Records shown -
-=-=-

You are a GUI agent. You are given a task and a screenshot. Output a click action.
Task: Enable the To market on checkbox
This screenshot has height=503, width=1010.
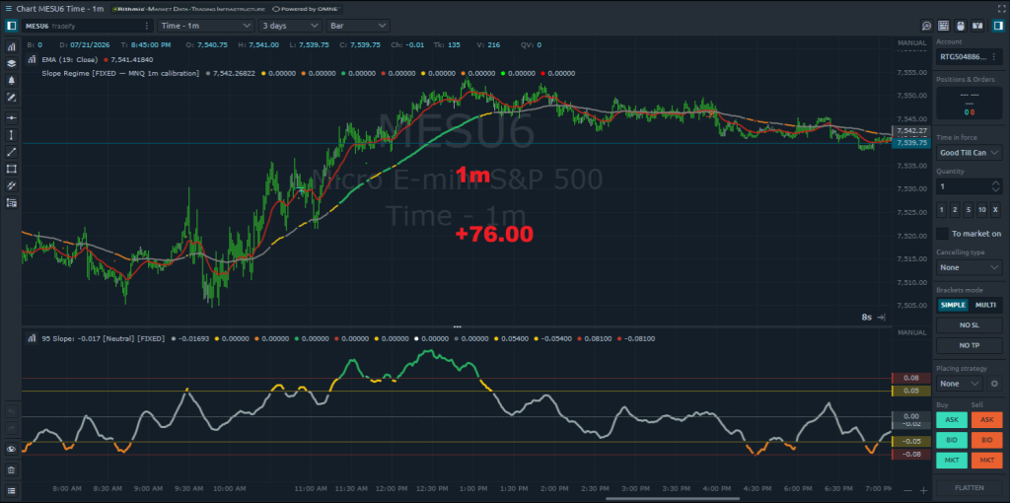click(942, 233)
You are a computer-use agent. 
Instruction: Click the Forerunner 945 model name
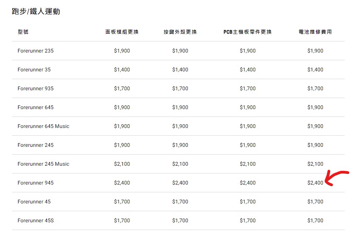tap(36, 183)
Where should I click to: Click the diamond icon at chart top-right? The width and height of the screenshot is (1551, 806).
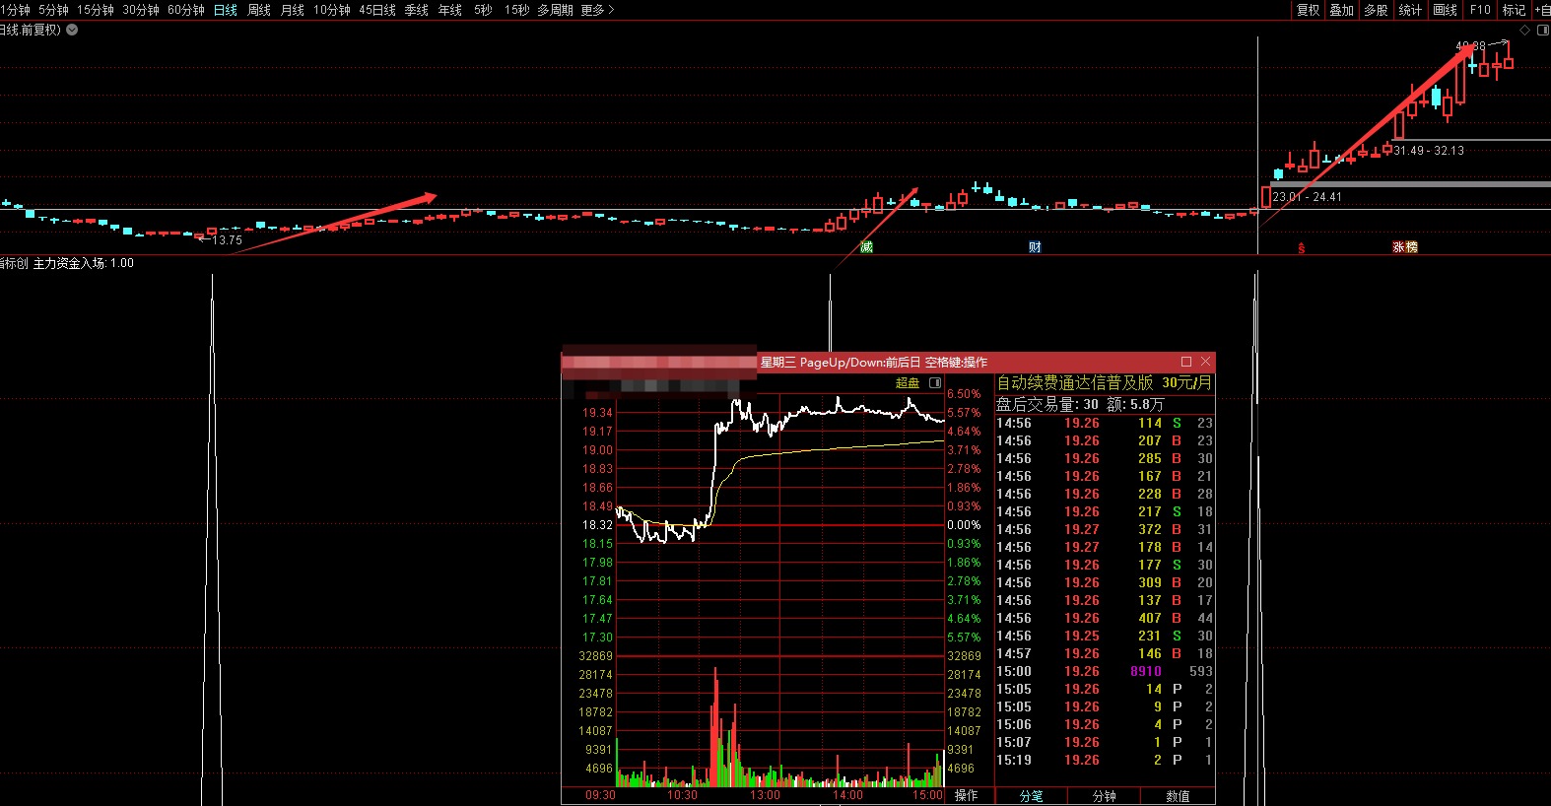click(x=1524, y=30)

-=-=-

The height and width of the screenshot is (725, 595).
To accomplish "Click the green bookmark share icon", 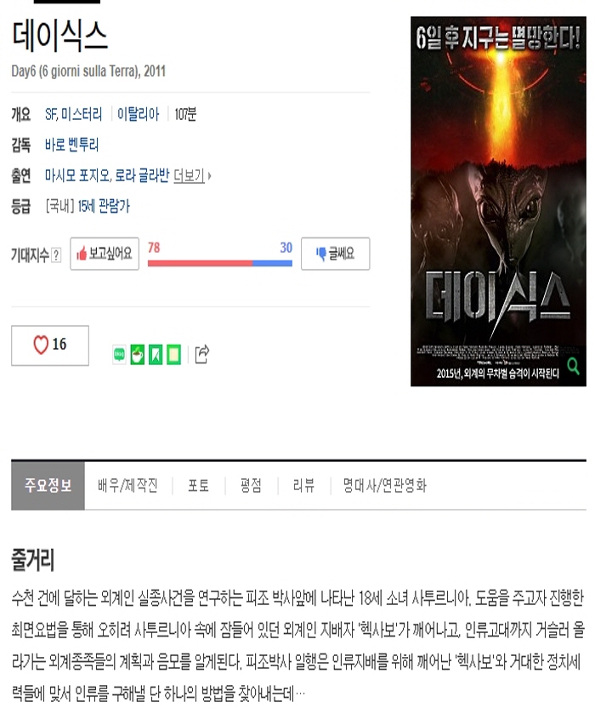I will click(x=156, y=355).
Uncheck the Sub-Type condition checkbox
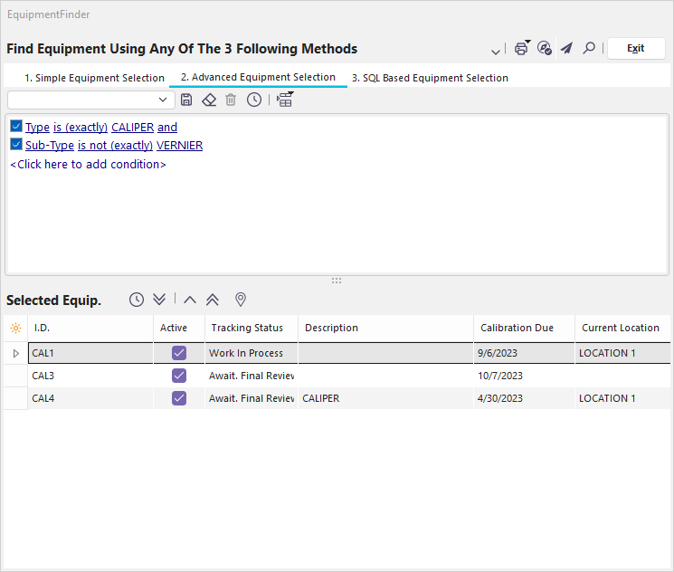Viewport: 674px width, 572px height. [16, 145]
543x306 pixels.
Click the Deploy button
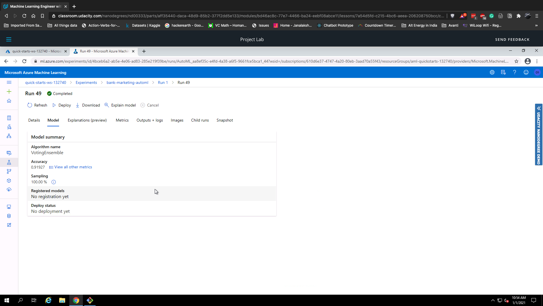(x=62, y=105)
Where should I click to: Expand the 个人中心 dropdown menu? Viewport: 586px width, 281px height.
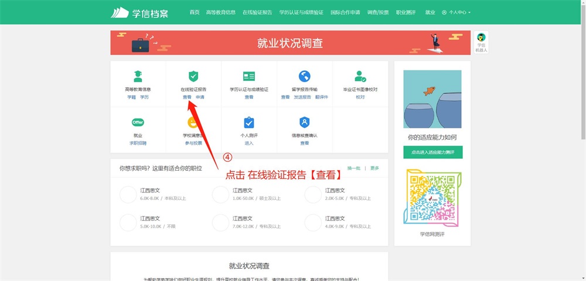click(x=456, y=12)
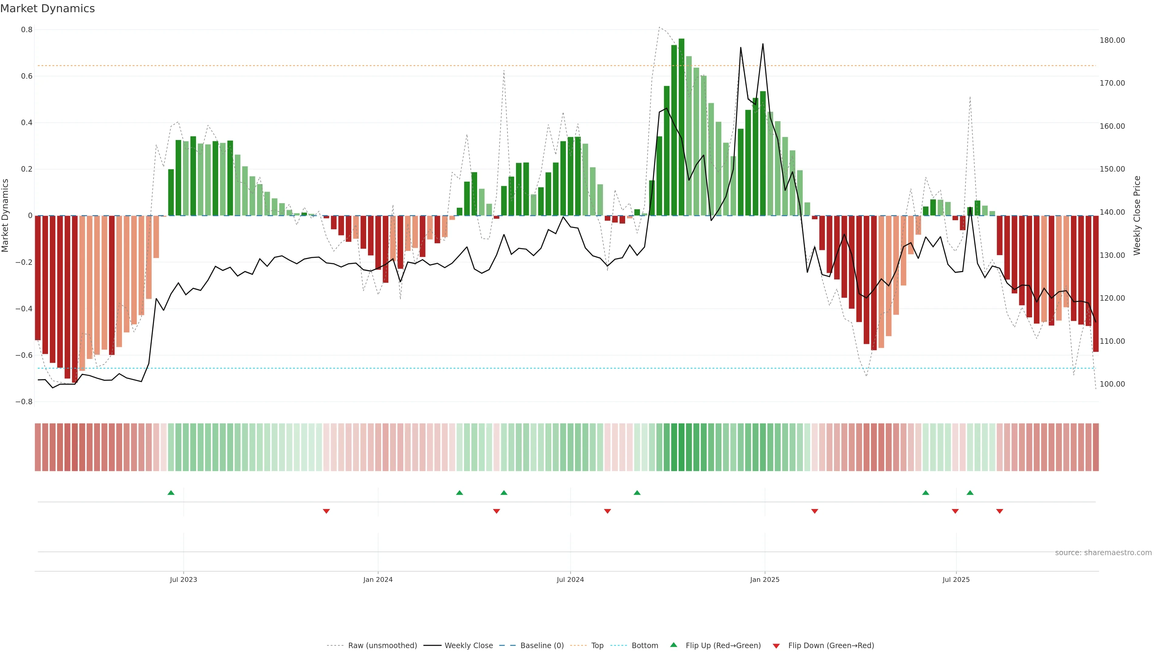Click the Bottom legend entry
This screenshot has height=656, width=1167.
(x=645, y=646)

-=-=-

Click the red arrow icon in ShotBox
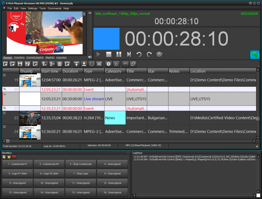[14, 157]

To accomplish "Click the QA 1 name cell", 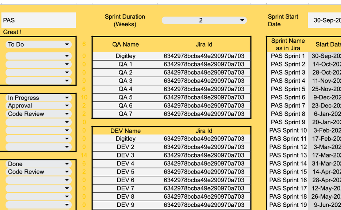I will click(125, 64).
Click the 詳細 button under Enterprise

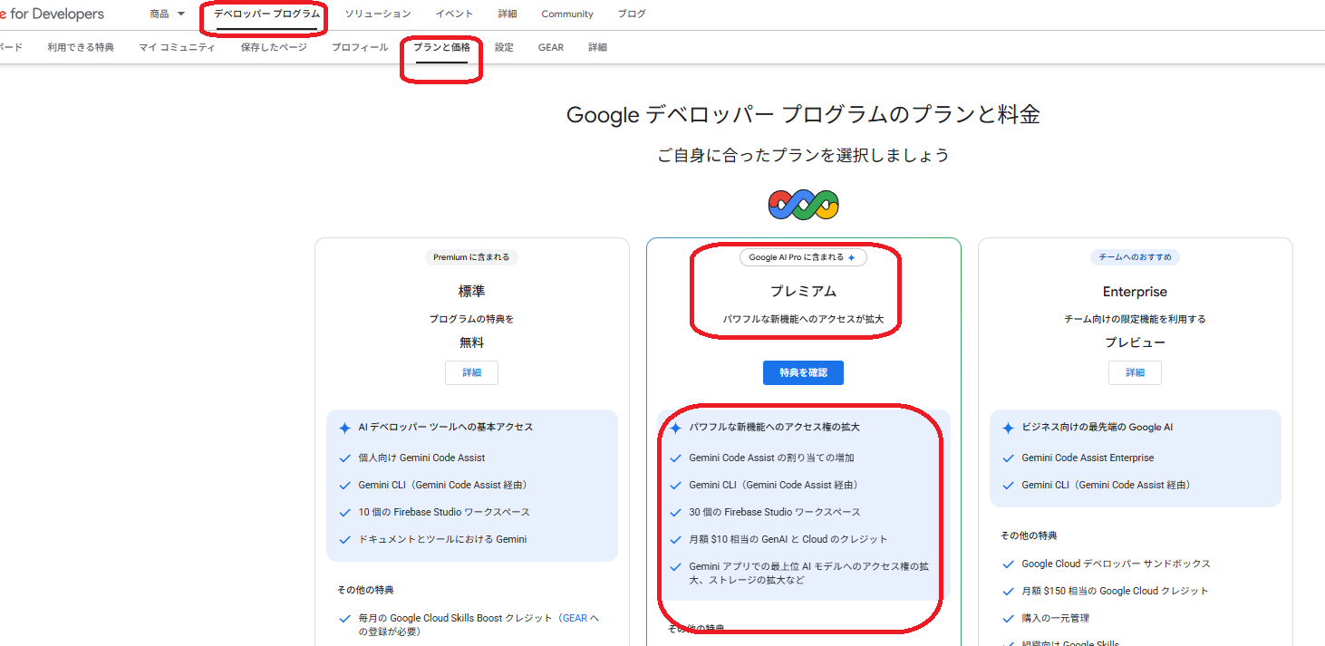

-=-=-

Task details - Reproduce the entries from the line containing "You are a GUI" through the line containing "click(x=1524, y=30)", both included, leaving out the pictures.

Full response -
You are a GUI agent. You are given a task and a screenshot. Output a click action.
Task: Enable the To market on checkbox
This screenshot has height=503, width=1010.
click(942, 233)
You are a computer-use agent. 
Instruction: Click the Forerunner 945 model name
tap(36, 183)
Where should I click to: Click the diamond icon at chart top-right? The width and height of the screenshot is (1551, 806).
click(x=1524, y=30)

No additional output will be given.